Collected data

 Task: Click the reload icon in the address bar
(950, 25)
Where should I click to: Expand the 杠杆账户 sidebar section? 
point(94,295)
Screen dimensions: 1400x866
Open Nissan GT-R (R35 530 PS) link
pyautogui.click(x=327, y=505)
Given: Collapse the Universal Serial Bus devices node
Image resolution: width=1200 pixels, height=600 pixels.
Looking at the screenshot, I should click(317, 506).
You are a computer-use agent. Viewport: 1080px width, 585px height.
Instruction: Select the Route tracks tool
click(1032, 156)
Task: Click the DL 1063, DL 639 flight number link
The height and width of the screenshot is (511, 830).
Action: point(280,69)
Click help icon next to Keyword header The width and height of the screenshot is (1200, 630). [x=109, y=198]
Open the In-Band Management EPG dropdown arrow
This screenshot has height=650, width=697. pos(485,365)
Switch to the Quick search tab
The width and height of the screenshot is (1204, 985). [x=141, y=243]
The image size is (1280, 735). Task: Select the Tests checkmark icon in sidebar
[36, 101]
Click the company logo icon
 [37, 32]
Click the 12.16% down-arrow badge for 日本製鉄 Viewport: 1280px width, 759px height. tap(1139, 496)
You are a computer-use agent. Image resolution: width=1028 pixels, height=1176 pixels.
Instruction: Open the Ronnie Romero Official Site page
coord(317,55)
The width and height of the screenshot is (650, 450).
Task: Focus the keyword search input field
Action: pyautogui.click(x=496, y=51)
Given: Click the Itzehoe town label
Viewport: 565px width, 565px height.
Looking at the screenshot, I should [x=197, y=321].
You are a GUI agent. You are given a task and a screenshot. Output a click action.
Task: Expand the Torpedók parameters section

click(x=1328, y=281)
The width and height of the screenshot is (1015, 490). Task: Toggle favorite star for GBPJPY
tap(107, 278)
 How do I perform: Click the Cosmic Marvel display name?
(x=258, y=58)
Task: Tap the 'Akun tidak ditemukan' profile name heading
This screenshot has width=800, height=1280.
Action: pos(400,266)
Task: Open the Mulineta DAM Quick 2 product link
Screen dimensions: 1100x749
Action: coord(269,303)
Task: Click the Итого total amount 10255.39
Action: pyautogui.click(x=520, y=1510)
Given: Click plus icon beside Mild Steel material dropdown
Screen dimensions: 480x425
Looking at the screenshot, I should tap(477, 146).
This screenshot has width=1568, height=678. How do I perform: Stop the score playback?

**WHAT THE EXERCISE ASKS**
With nothing left out, transcribe the records above exactly.

**SOLUTION TO THIS TASK**
 Task: Click the reload icon in the address bar
(950, 25)
Where should I click to: Expand the 杠杆账户 sidebar section? 
point(94,295)
Screen dimensions: 1400x866
Open Nissan GT-R (R35 530 PS) link
pyautogui.click(x=327, y=505)
Given: Collapse the Universal Serial Bus devices node
Image resolution: width=1200 pixels, height=600 pixels.
Looking at the screenshot, I should click(317, 506).
You are a computer-use agent. Viewport: 1080px width, 585px height.
Instruction: Select the Route tracks tool
click(1032, 156)
Task: Click the DL 1063, DL 639 flight number link
The height and width of the screenshot is (511, 830).
Action: point(280,69)
Click help icon next to Keyword header The width and height of the screenshot is (1200, 630). [x=109, y=198]
Open the In-Band Management EPG dropdown arrow
This screenshot has height=650, width=697. pos(485,365)
Switch to the Quick search tab
The width and height of the screenshot is (1204, 985). [x=141, y=243]
The image size is (1280, 735). Task: Select the Tests checkmark icon in sidebar
[36, 101]
Click the company logo icon
 [37, 32]
Click the 12.16% down-arrow badge for 日本製鉄 Viewport: 1280px width, 759px height. tap(1139, 496)
You are a computer-use agent. Image resolution: width=1028 pixels, height=1176 pixels.
Instruction: Open the Ronnie Romero Official Site page
coord(317,55)
The width and height of the screenshot is (650, 450).
Task: Focus the keyword search input field
Action: pyautogui.click(x=496, y=51)
Given: Click the Itzehoe town label
Viewport: 565px width, 565px height.
Looking at the screenshot, I should [x=197, y=321].
You are a GUI agent. You are given a task and a screenshot. Output a click action.
Task: Expand the Torpedók parameters section

click(x=1328, y=281)
The width and height of the screenshot is (1015, 490). Task: Toggle favorite star for GBPJPY
tap(107, 278)
 How do I perform: Click the Cosmic Marvel display name?
(x=258, y=58)
Task: Tap the 'Akun tidak ditemukan' profile name heading
This screenshot has width=800, height=1280.
Action: pos(400,266)
Task: Open the Mulineta DAM Quick 2 product link
Screen dimensions: 1100x749
Action: coord(269,303)
Task: Click the Итого total amount 10255.39
Action: pyautogui.click(x=520, y=1510)
Given: Click plus icon beside Mild Steel material dropdown
Screen dimensions: 480x425
Looking at the screenshot, I should tap(477, 146).
This screenshot has width=1568, height=678. How do I perform: Stop the score playback?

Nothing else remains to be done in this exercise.